## [Written exercise]
Reproduce every line from the line that contains "At what coordinates" through the final line, requests included, scaling each click coordinate in the answers by 1.45 and rounding to the nearest whole number, with halves rounded up. Leave the pictures out.

## [Task input]
=======
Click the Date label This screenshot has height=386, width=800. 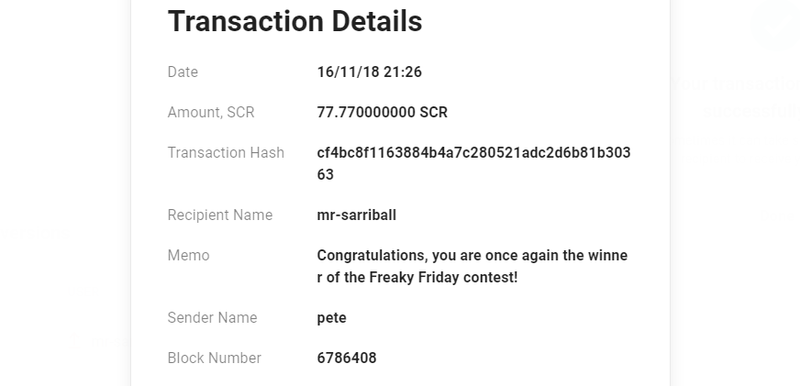[183, 72]
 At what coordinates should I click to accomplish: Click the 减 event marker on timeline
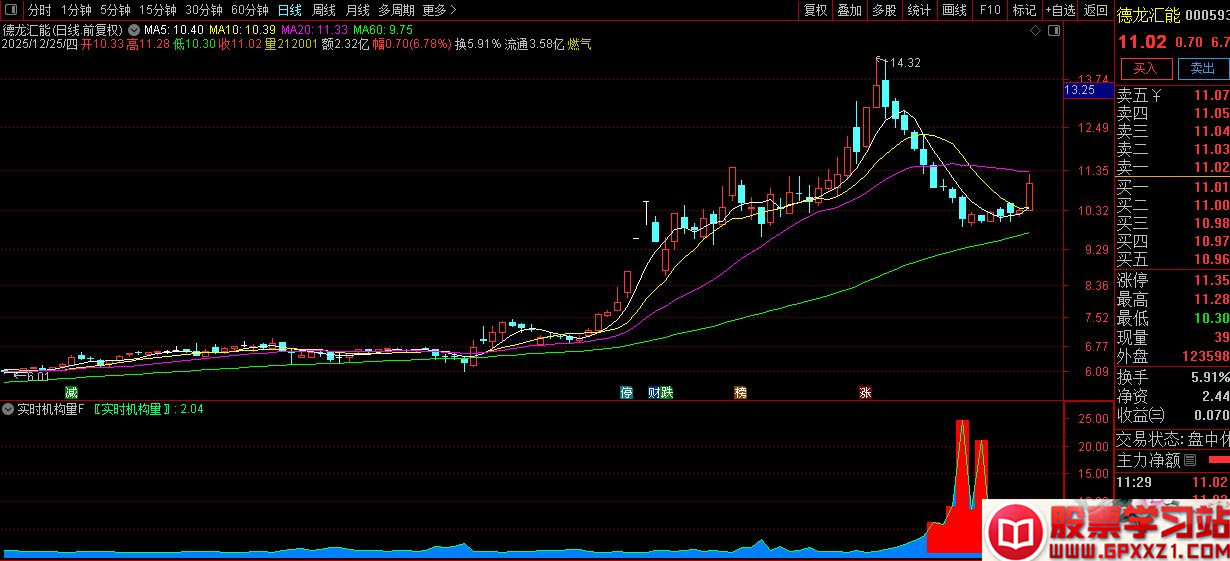click(70, 391)
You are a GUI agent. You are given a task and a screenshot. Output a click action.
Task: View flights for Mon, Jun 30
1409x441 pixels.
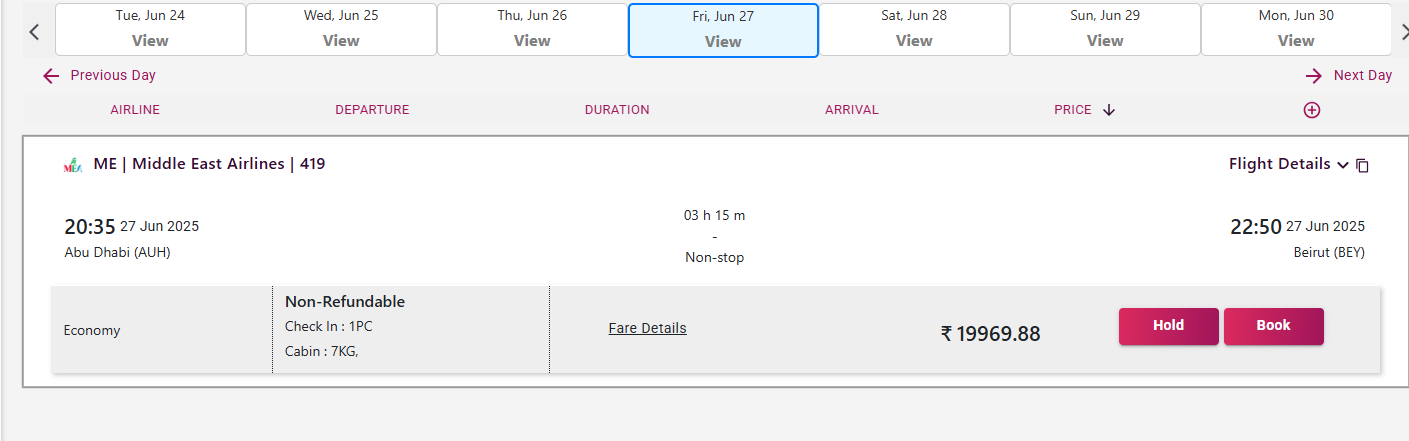tap(1296, 29)
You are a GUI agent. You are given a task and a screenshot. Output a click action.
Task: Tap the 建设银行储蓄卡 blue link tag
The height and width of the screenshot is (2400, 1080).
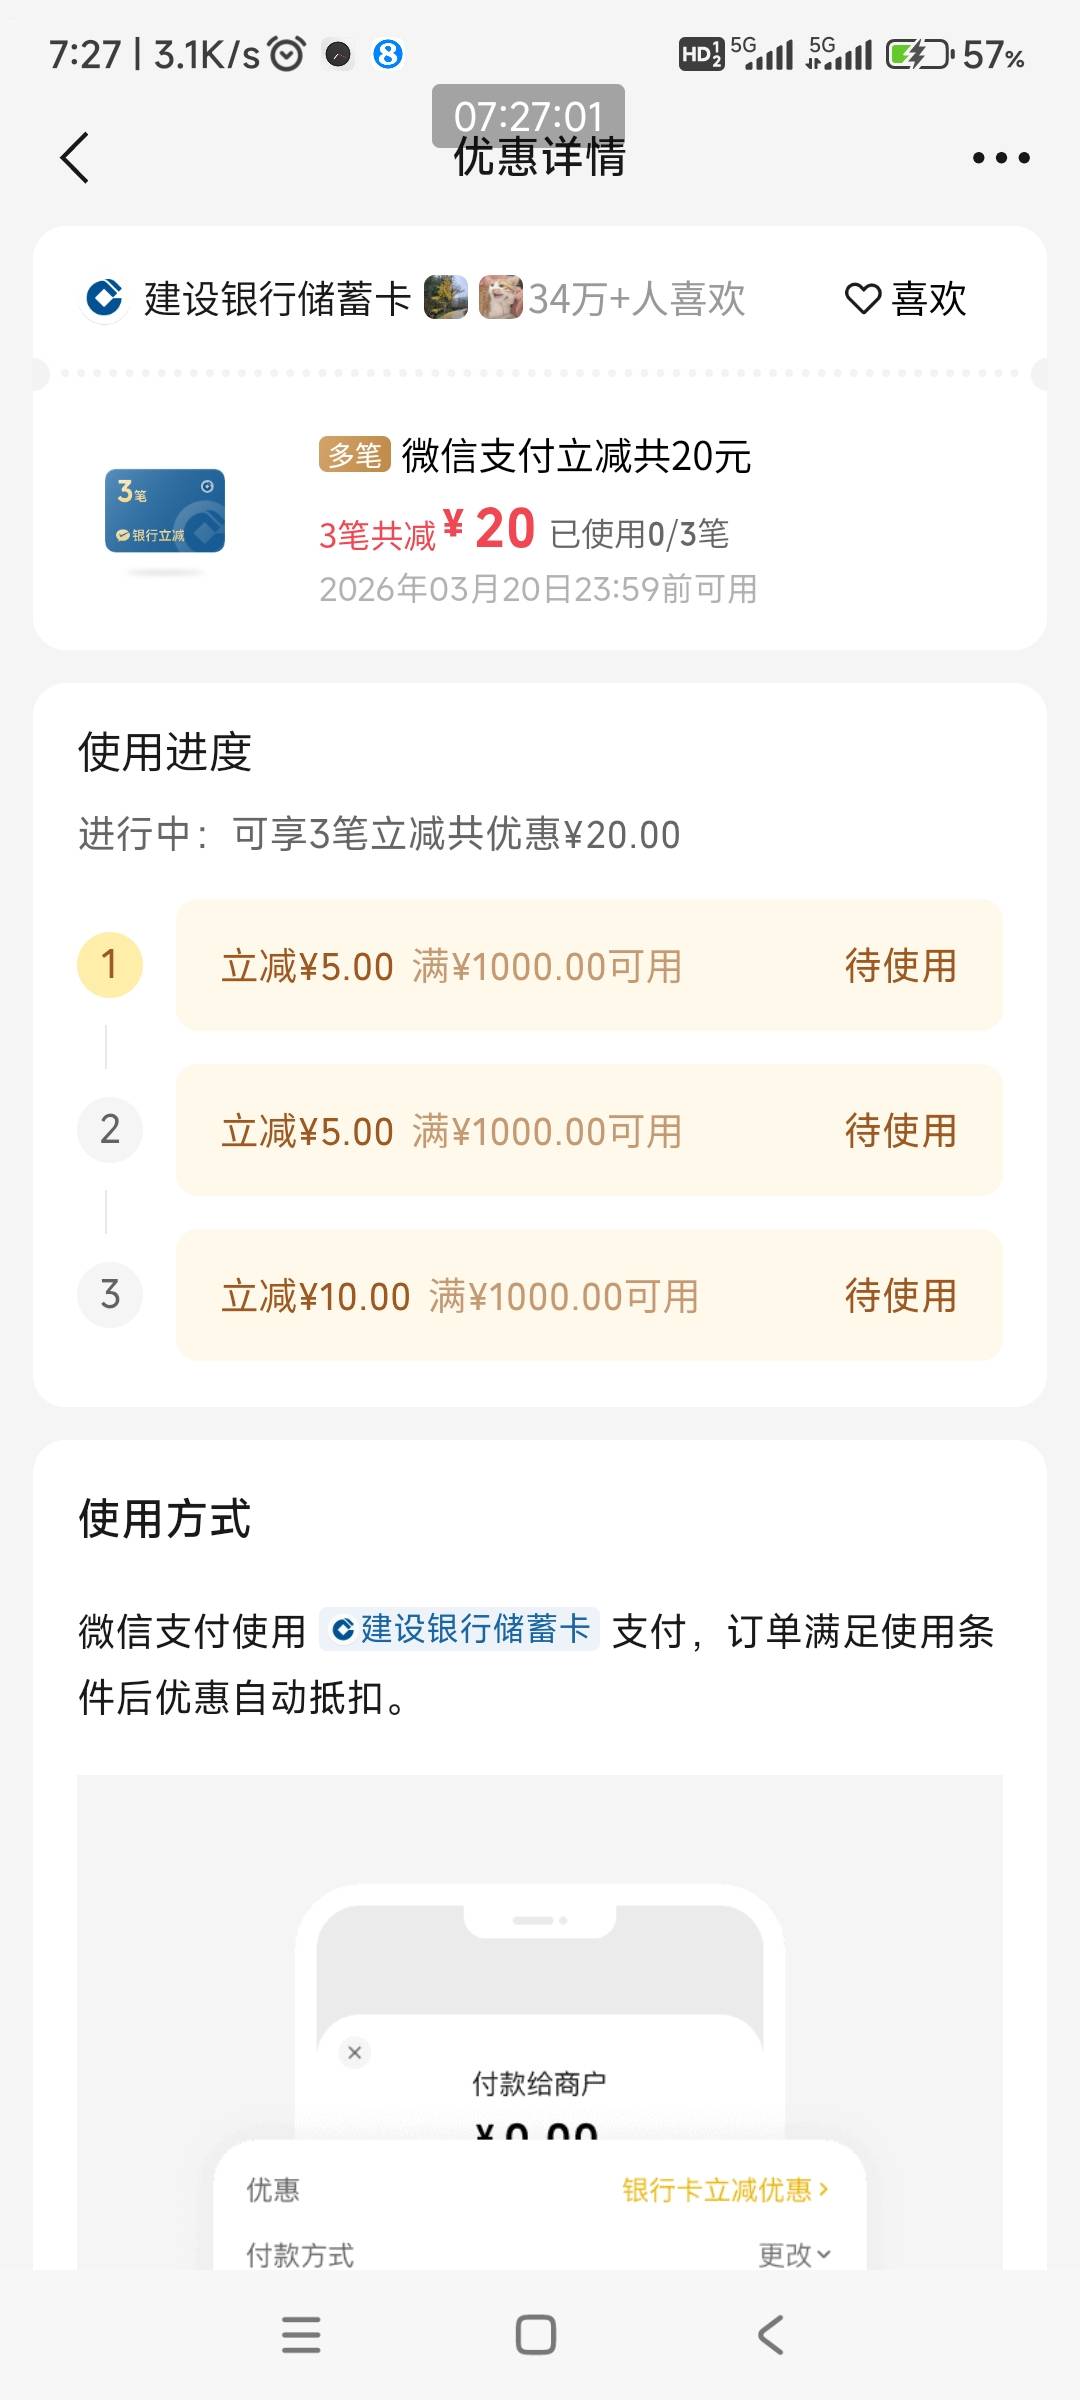click(x=460, y=1629)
=======
## [Solved exercise]
 At what coordinates should I click to accomplish: Click the 减 event marker on timeline
click(102, 567)
You are a GUI agent. You are given a task and a screenshot. Output a click action.
Task: View flights for Mon, Jun 30
1409x441 pixels.
tap(1879, 42)
You are a GUI agent. You are given a task and a screenshot. Output a click action.
Task: Tap the 建设银行储蓄卡 blue link tag
The height and width of the screenshot is (2400, 1080).
click(x=667, y=2362)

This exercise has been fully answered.